SONOITA — Wine can be stuffy business, with all the swirling-in-the-glass, let-it-breathe etiquette.
Shannon Zouzoulas and her sister Megan Haller think wine should be fun.
At their nearly 2-year-old cheeky little Arizona Hops and Vines vineyard, Zouzoulas will greet you at the tasting room door first thing in the morning with an offer of a mimosa made with a sassy sparkling wine called The Fluffer. It’s a fruity vintage that — gasp, horror! — Zouzoulas has been known to slip into a blender and whip up as a slushy.
Then there’s the Drag Queen, a stubborn brew of grapes and hops grown side-by-side on the 10-acre vineyard. The result is a wine that thinks it’s a beer.

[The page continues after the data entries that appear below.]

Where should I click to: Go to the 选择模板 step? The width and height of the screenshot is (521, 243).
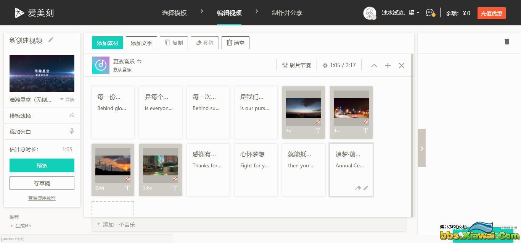point(174,13)
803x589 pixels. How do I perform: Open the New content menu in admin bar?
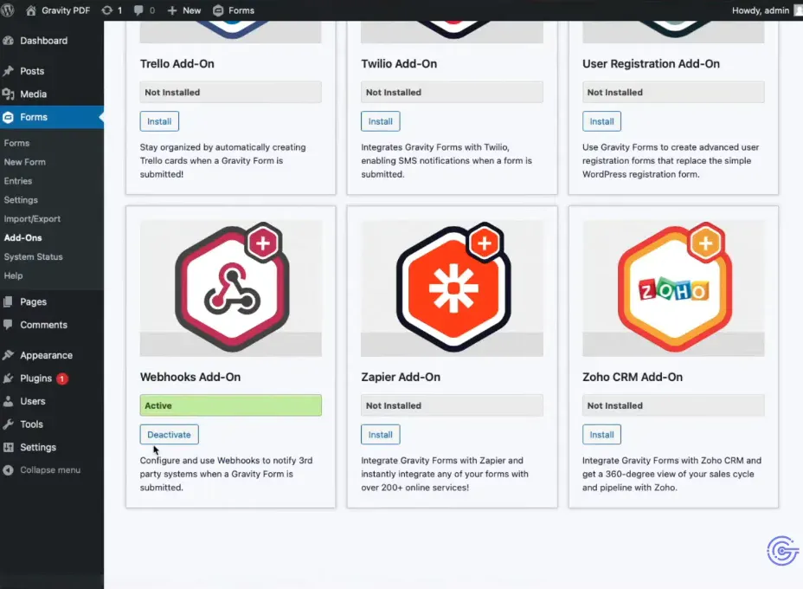183,10
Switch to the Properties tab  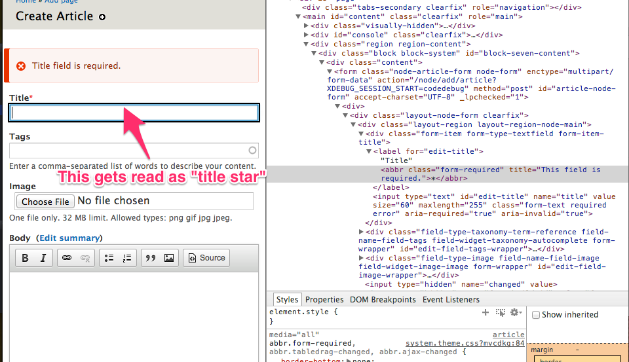pyautogui.click(x=324, y=299)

One of the unique offerings is Imbibe 2, a hodgepodge of wines from different years — including a contribution from neighboring Callaghan Wineries — all thrown together to create a vino the California natives describe as “a wine tasting in a glass.” Added bonus: It pairs nicely with Cheetos, which is Arizona Hops and Vines’ go-to palate cleanser alongside barbecue chips.
“We try to do things differently,” said Haller, 37, who tends the vineyard and makes the wine while her sister runs the tasting room and is in charge of marketing and event planning. “There are no rules.”

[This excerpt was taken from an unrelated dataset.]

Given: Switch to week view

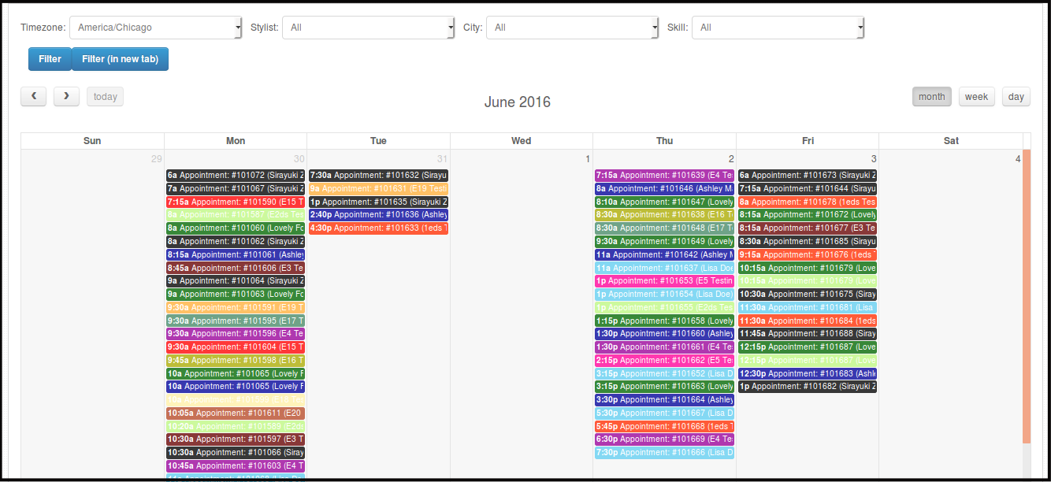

The sisters threw out the rule book when they launched the winery in 2011 on a shoestring budget of borrowed money, hand-me-down vines and an urgent need to prove wrong everyone — including the state of Arizona — who said they would never succeed.

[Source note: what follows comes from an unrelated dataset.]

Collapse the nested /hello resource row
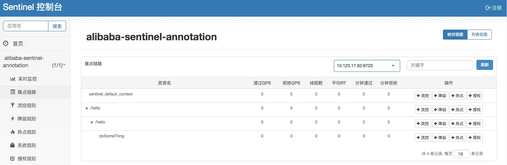 [x=92, y=122]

“All we ever heard was it will never happen, but it never occurred to either one of us that it wouldn’t happen,” said Zouzoulas, 39.
Dreaming out loud
The sisters like to joke that they got into wine after having kids — they each have three. They were both stay-at-home moms after meeting their husbands in college and starting families. Zouzoulas and her husband settled in Maryland, where she went to school, and Haller moved to Vail with her husband, who was with the Border Patrol.
Whenever they got together, they daydreamed aloud over wine about buying a piece of land and planting a vineyard. It was the kind of what-if conversation sisters have when they feel they’ve fallen into a rut. On the sidelines, their husbands pooh-poohed the idea, telling them it was a pipe dream that they would never see through.
But the dream began coming into focus when Haller started working with Sonoita area vineyards in 2007, first as a volunteer during grape harvest, and then as an assistant to the winemaker. In the span of a few years, she bounced around from winery to winery, learning all aspects of the operation from vine management to pouring in the tasting room. She also took online classes from the University of California-Davis, one of the country’s foremost viticulture programs.
On her drives through Sonoita, she passed a ramshackle house on a hill in the middle of picturesque grasslands. “If I could just win the lottery, I would buy that house and turn it into a vineyard,” she told herself.
One day in April 2010 on a family camping trip, Haller decided she was done dreaming; it was time to act. Her epiphany came right after her husband told her she should give up the idea of a winery. “It is never going to happen,” he told her.
“That was the moment that I decided I had to do it,” she recalled. “It was the defining moment for me when I said I absolutely have to get going and move forward on this.”
She enrolled in a course on writing a business plan and started looking at how she could buy that house on the hill.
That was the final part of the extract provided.